▶ Exercise details
Copy the material in the stretch from "You are a GUI" through "Task: Select the test 测试集团1 group field", replacing "click action" with "tap action" and leaving everything else unchanged.

▶ Provided information
▼
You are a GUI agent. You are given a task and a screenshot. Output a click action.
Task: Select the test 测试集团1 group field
▲
▼
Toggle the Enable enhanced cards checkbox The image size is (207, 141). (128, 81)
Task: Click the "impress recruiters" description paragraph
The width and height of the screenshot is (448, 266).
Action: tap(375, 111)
▲
▶ Written reply
You are a GUI agent. You are given a task and a screenshot. Output a tap action.
Task: Select the test 测试集团1 group field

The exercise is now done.